Eppure Blair conquistò la leadeship del Labour acuendo drammaticamente la dialettica tra le sue correnti interne. Lo stesso, seppure con toni più morbidi, riguardò Zapatero in Spagna all’epoca della sua fortunata ascesa alla guida del Psoe. Il travaglio dell’Spd è oggi sotto gli occhi di tutti. In Francia, nelle file del Partito socialista, è in corso uno scontro durissimo tra le correnti di Delanoe e Royal. Quanto agli Stati Uniti d’America, quello che è accaduto negli scorsi mesi intorno alla sfida tra Barack Obama e Hillary Clinton, e che ha contribuito in maniera decisa a creare il trionfante e immaginifico “mito Obama”, è già oggetto di libri e seminari di approfondimento. Non esiste partito in una qualsiasi democrazia avanzata d’Occidente nel cui seno non si assista a lotte fratricide, lacerazioni pure teatrali e altrettanto repentini ricongiungimenti, talora apparentemente bizzarri, ma spesso precursori della vittoria finale contro il partito del segmento opposto di arco costituzionale.
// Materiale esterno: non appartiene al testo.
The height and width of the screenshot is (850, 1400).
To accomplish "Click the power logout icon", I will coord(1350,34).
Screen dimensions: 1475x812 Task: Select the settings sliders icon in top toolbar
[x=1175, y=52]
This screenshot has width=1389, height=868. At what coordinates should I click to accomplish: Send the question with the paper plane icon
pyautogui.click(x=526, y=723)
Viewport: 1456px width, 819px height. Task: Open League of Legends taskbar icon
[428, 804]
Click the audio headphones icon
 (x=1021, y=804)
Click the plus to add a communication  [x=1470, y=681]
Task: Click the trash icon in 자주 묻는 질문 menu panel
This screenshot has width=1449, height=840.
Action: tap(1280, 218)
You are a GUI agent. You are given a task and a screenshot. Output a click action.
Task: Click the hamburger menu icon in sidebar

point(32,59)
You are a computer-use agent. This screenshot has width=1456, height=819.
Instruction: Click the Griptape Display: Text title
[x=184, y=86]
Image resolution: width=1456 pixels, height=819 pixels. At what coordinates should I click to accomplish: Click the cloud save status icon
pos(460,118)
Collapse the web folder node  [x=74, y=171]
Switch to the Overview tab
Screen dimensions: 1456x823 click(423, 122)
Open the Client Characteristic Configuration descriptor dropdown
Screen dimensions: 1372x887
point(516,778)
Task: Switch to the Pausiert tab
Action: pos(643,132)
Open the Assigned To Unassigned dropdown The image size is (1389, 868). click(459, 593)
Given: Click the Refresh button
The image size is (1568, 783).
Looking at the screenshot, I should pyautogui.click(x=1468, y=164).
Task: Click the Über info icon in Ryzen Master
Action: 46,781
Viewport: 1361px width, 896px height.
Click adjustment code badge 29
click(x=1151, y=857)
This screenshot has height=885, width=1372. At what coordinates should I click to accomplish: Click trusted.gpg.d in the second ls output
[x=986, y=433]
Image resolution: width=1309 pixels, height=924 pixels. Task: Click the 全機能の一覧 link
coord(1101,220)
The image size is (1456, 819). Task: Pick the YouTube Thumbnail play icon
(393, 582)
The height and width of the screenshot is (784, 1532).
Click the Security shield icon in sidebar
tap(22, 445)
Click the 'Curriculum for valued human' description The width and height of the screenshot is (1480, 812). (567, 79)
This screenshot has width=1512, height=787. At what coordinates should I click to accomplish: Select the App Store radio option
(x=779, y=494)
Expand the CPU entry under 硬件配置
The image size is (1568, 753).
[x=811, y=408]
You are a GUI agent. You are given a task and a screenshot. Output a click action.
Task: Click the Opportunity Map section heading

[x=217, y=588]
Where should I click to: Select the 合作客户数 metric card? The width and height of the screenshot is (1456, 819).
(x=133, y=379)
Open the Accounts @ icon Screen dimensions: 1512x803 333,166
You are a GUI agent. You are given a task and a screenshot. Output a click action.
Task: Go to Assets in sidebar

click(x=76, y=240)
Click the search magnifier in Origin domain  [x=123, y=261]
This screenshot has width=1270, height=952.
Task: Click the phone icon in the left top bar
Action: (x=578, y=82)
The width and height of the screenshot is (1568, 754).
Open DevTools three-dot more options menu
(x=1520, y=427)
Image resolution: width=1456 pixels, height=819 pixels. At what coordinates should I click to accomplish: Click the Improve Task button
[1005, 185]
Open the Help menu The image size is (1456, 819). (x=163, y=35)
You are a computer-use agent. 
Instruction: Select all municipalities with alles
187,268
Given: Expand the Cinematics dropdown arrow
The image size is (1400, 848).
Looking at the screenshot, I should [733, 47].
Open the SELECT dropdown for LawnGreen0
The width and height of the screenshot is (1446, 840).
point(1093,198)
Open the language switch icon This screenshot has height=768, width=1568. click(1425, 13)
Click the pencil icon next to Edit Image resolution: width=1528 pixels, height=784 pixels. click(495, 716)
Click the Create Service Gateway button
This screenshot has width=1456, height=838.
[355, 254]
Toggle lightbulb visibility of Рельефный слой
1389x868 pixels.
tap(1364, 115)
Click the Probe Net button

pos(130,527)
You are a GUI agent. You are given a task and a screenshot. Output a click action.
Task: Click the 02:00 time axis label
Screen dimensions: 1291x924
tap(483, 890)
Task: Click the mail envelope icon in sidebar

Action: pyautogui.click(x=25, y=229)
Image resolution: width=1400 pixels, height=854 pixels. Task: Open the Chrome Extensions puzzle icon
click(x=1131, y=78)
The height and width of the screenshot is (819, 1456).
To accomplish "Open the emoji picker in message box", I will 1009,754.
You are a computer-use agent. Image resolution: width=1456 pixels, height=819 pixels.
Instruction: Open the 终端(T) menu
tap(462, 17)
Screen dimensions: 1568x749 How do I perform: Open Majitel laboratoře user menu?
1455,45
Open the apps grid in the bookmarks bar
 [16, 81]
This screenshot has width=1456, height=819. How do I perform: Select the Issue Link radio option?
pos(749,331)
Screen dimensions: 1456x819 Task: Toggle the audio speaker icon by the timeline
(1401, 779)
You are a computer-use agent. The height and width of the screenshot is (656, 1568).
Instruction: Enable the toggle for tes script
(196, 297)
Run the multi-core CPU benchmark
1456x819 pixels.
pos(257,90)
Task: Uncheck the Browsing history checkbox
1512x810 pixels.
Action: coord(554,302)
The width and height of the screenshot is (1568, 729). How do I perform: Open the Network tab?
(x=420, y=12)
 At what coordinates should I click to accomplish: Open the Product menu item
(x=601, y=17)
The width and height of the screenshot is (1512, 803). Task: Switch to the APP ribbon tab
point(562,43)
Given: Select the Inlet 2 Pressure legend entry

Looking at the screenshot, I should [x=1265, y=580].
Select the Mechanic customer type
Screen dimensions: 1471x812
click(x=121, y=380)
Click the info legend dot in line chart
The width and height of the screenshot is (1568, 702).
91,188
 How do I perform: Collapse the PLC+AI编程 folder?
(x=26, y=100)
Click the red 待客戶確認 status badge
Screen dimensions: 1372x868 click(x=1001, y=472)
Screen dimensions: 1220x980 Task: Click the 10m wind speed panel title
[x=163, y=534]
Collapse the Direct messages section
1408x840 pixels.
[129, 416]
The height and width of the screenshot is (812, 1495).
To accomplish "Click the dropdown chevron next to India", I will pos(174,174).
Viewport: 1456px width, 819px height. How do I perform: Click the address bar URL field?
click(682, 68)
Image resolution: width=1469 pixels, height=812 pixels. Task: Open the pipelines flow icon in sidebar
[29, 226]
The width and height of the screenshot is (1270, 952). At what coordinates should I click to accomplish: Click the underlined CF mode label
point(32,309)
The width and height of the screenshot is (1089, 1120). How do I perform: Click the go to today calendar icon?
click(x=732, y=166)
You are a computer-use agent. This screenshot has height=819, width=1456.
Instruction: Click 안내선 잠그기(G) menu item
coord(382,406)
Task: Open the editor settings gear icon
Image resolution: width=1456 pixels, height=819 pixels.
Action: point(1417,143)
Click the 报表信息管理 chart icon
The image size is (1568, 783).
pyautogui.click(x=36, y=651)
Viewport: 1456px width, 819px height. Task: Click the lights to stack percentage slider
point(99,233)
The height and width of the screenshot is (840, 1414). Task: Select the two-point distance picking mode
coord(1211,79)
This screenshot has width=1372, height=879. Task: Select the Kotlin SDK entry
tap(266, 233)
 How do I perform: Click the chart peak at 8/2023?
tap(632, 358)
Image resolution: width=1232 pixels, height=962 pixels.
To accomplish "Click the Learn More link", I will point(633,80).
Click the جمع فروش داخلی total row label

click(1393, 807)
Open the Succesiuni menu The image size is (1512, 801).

Cosa succede se si misconosce la funzione della dialettica tra le correnti? Nascono le correnti segrete, che delle società segrete di un tempo serbano molte caratteristiche. Primo: chiunque appartenga ad una corrente, interrogato sul fatto e sull’esistenza di quella corrente medesima, nega risolutamente di appartenervi e che quella corrente esista addirittura. Secondo: chi aderisca ad una corrente segreta, come gli apprendisti della vecchia e gloriosa Carboneria, non è messo al corrente di tutti gli scopi sociali, che restano prerogativa solo dei più fidati. Terzo: le nostre correnti segrete si riuniscono in sedi dai nomi stranissimi. L’ultimo nome stranissimo è ReD (acronimo di Riformisti e Democratici) che, sebbene a quei superficialoni che non hanno avuto una rigida formazione hegeliana, come l’autore di questo articolo, ricordi il baffuto generale Red del cartone animato Dragon Ball che sognava di diventare più alto, raccoglie da qualche settimana i maggiorenti dalemiani.

Le correnti segrete non possono, per definizione, produrre una trasparente e razionale dialettica tra posizionamenti e orientamenti diversi; dialettica che, come già detto, costituisce il vero apparato circolatorio di qualsiasi partito. Le correnti segrete producono invece una dialettica segreta, la quale piuttosto che rappresentare l’elemento di salute maggiore del partito, corrisponde a una specie di potentissimo veleno che ne logora tutti gli organi vitali, pregiudicandone le funzioni fondamentali. Un disastro. Se poi un partito nasce avendo già incorporato nel suo gracile organismo questo veleno, che quasi finisce per sostituire il sangue che dovrebbe fluire nel suo apparato circolatorio, quel partito nasce veramente male. E dovrà in futuro essere sottoposto a radicali trasfusioni per sanare il suo deficit genetico ed espiare tutte le conseguenze di questo assurdo peccato originale.

Per scongiurare simili scenari, Veltroni dovrebbe rilanciare una forma-partito che si nutra di un dibattito interno trasparente, visibile all’esterno nei modi e nei tempi che producono la propria linea politica. Si chiacchiera tanto del radicamento del Pd. Il fattore principale di successo del radicamento di un grande partito popolare consiste proprio nel garantire che la discussione interna, a tutti i livelli, sia accessibile a tutti i potenziali elettori. Veltroni ha voluto uno Statuto in tal senso rivoluzionario. Ebbene, è una contraddizione in termini ottenere delle regole interne che puntano al coinvolgimento del maggior numero di persone e, contemporaneamente, contrastare lo sviluppo di una dialettica trasparente tra sensibilità e proposte differenti. Con lo Statuto di cui il Pd si è dotato, fondato sul virtuoso meccanismo dell’incontro tra iscritti ed elettori “primaristi”, chiudere il dibattito interno nella logica delle correnti segrete equivale da erigere una diga contro il radicamento popolare. Con questa storia delle “correnti segrete” il Pd sta giocando col fuoco; il rischio di appiccare il fuoco a tutta la baracca democratica è davvero alto.